Opinion Piece #2


At Renaissance Academy, an alternative high school in West Baltimore, many students are traumatized. They are traumatized by virtue of being children who were raised in poverty, little support at home, and the inability to healthily process these traumatic events at such a young age. As a result, they experience toxic stress, which can “disrupt the development of brain architecture and other organ systems, and increase the risk for stress-related disease and cognitive impairment, well into the adult years”. This issue of trauma among students in urban areas is certainly not unique to Baltimore, as a class action lawsuit was recently filed against the Compton Unified School District calling for schools to be held accountable to student trauma in Southern California. But the difference between most schools and Renaissance Academy is that in Renaissance, students have Principal Nikkia Rowe.

A community leader who has received both local and national attention, Principal Rowe has a clear understanding of what she must provide for her students. The school has an intensive mentoring program in place and also occasionally serves as a food kitchen for students. What is more is that Principal Rowe also has a clear understanding of the outside forces that deeply affect her students and community. “In Baltimore City what you see in particular communities, especially ours, is you have for decades a sanctioning for ‘This will be a dumping ground for the incredibly poor.’”, she told our research group during our visit to the school. “And when you deal with generational poverty it creates this thing in children that allows them to live a self-fulfilling prophecy. It also creates a deep sense of hopelessness no matter what I do. Whether it’s common core, whether it’s an afro-centric curriculum, the reality is it’s incredibly difficult to overcome hopelessness. When you see that in a kid’s eyes, it can break you as an adult. What we are seeing isn’t a result of common core. It’s more a result of institutionalized poverty. Poverty spawns violence. And we know that poverty is a construct of race. And race is a construct of supremacy”.

Principal Rowe also spoke on her way of dealing with student conflicts. “Bring them into a circle and ask ‘What happened? How do you feel?’, You NEVER ask them ‘Why?’, but you’re able to get them to tear down those layers and you get to, ‘Okay, who have you harmed and how do you remove that harm so that it never happens again?’”. She called the practice “circling” and claimed to spend 60 percent of her day doing it. She also acknowledged that while counseling service are in place, they are not heavily utilized due to the stigma surrounding it and the complication of parental consent.

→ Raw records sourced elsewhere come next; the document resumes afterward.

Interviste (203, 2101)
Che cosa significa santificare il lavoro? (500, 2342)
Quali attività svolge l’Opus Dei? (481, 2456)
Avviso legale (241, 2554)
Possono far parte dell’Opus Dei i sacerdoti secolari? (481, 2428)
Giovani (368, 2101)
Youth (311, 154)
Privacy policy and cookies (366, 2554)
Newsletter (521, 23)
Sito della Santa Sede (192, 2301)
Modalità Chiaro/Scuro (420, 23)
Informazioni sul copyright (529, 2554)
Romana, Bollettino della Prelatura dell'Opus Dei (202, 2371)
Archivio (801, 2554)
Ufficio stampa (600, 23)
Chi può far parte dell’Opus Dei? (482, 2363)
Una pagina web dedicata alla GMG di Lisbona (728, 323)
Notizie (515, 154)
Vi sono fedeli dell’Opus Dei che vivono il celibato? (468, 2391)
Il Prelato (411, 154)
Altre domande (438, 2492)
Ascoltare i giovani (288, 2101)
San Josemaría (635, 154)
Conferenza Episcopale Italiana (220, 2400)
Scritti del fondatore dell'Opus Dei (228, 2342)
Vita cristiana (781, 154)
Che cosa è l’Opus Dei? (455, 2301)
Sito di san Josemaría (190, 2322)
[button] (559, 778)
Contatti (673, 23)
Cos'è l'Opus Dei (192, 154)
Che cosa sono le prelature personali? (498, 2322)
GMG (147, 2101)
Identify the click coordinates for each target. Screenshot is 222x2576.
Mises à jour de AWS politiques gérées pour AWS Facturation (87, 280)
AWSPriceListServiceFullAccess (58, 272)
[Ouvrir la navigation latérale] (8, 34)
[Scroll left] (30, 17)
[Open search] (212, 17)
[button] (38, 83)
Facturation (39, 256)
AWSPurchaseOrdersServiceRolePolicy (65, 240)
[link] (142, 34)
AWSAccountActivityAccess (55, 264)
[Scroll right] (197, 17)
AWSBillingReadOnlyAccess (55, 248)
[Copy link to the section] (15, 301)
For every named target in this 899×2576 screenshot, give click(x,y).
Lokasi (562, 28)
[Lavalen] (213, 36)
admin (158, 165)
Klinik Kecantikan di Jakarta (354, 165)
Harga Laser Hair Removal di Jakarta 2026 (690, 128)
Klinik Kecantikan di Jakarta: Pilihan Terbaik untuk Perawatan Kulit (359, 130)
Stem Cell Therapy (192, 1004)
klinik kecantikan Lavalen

As it can be seen, Renaissance Academy serves as a central harbor in the neighborhood of West Baltimore and Ms. Rowe serves as its caring leader. The support and education provided here must be fostered, continued, and encouraged in the future to bolster any result that can come about. Closing the Renaissance Academy would only produce harms and cut short the wonderful opportunities being created in the school every day. As such, the school should not be shuttered and threatened, but rather continuously worked with to maximize positive results.